Segment Start: EXERCISE MATERIAL
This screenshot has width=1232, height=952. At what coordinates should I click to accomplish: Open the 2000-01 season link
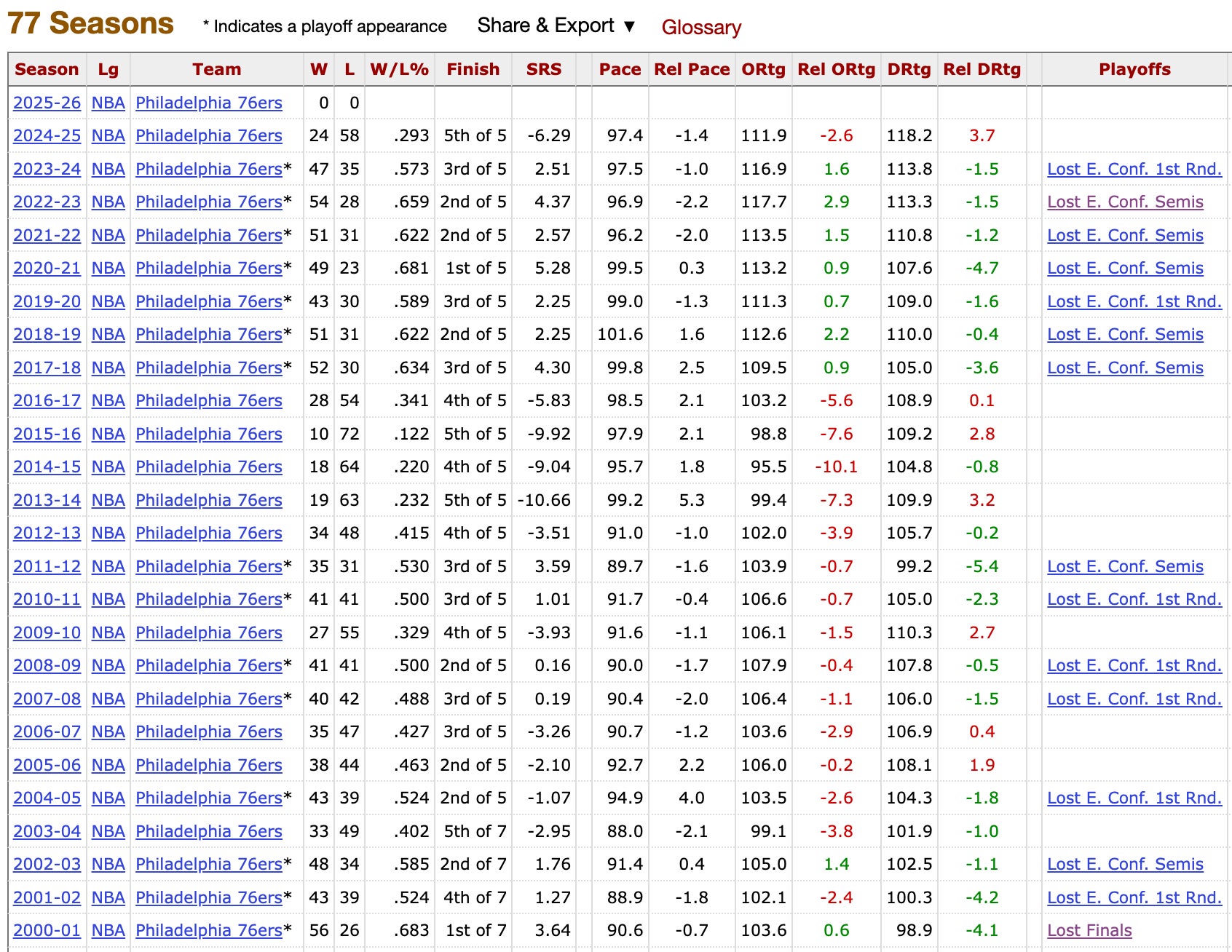pyautogui.click(x=47, y=931)
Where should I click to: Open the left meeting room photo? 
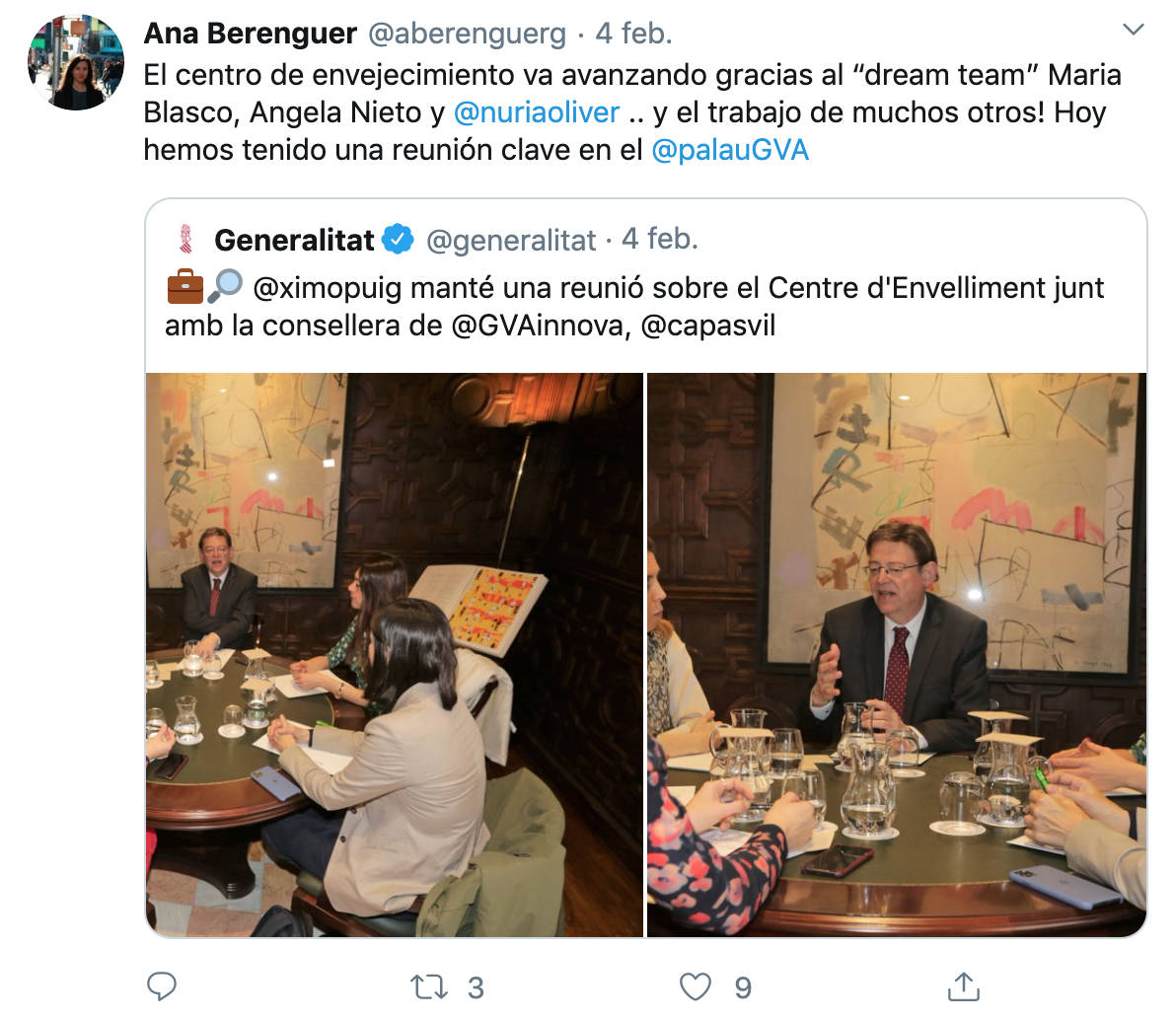click(395, 655)
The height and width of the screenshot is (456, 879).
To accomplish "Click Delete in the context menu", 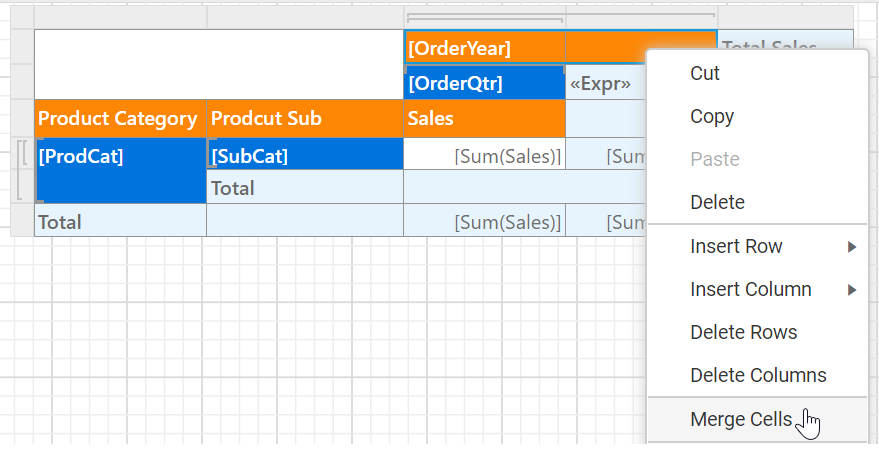I will tap(717, 202).
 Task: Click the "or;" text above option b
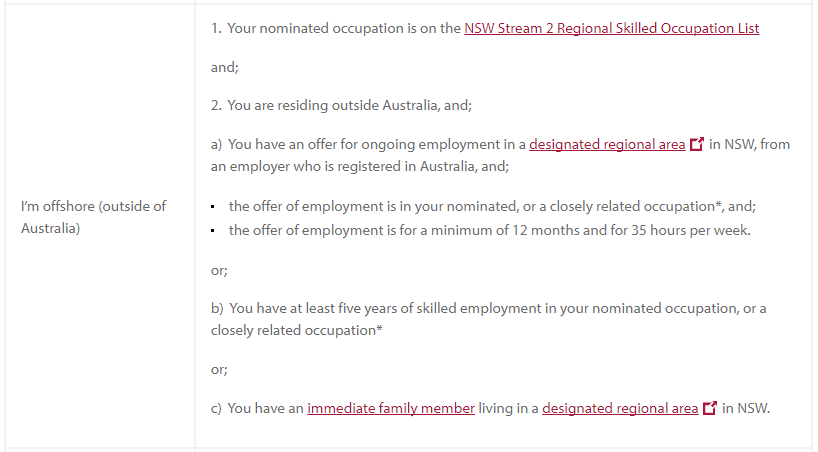click(x=219, y=271)
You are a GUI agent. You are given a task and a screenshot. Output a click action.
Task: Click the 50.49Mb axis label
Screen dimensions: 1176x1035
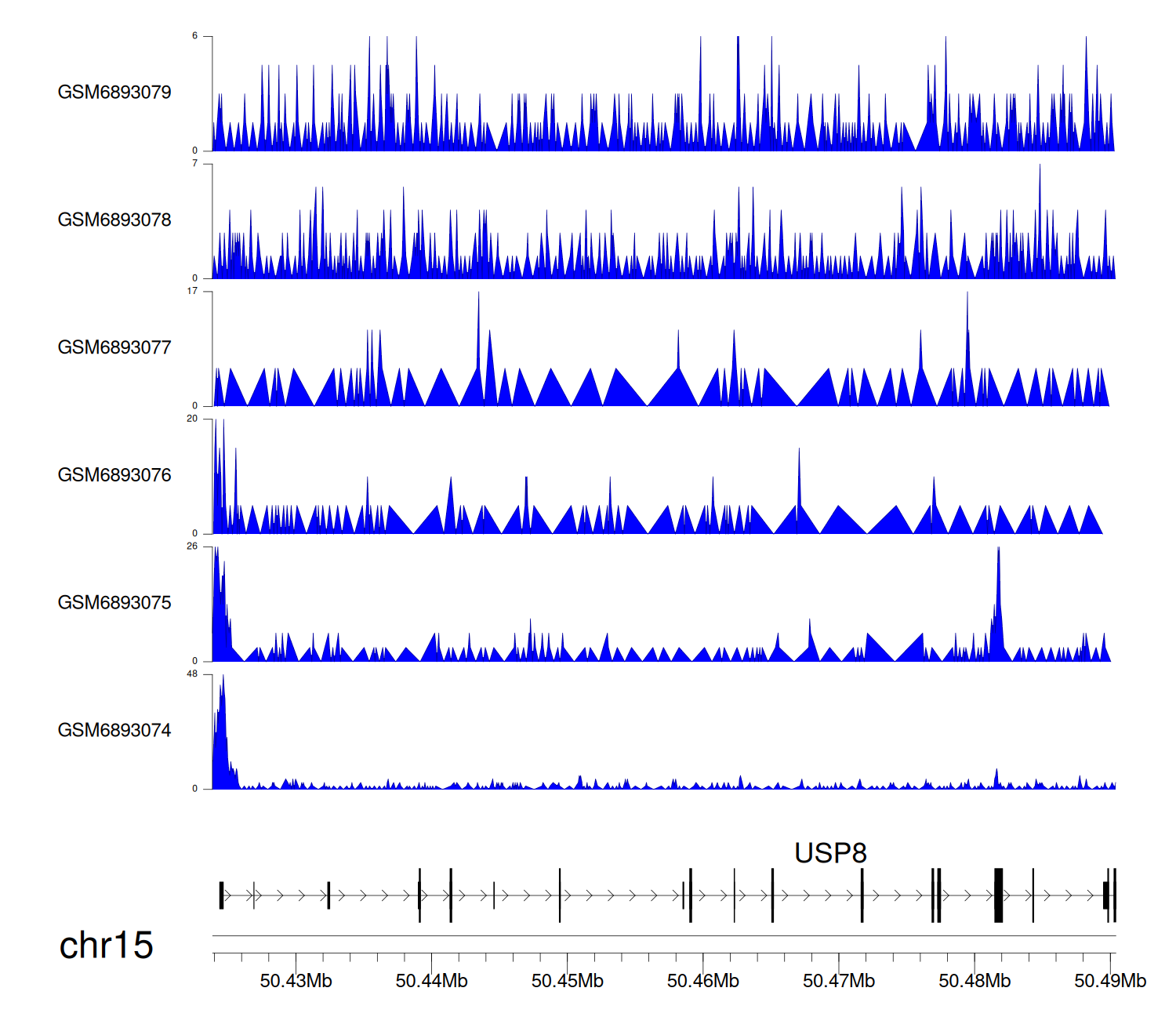click(x=1110, y=981)
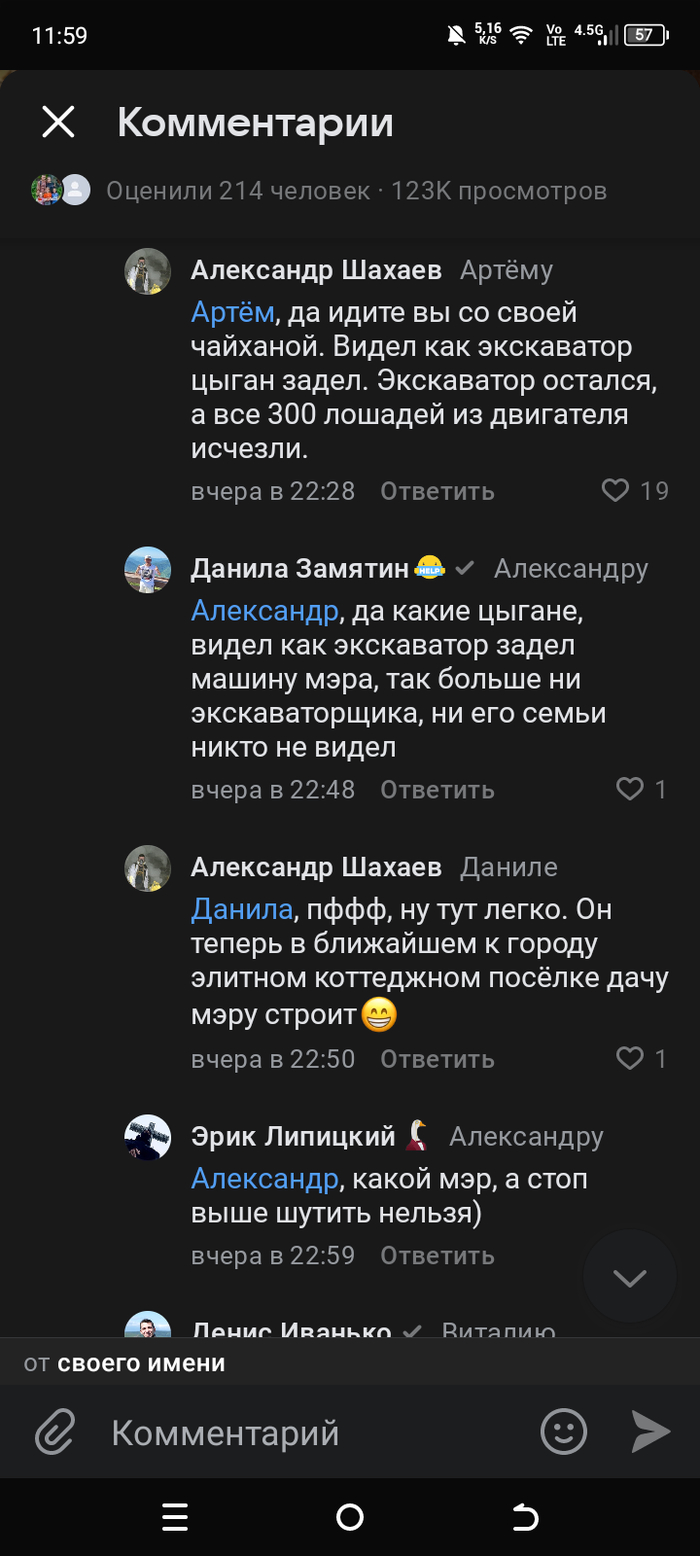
Segment End: EXERCISE MATERIAL
> _EXERCISE_: In the entries above, find the line containing "You are a GUI". Transcribe it and every later line to the end, exactly, and leave out the pictures.

> _ANSWER FOR THE TASK_:
You are a GUI agent. You are given a task and a screenshot. Output a click action.
Task: Click the 50.49Mb axis label
Screen dimensions: 1176x1035
click(x=1110, y=981)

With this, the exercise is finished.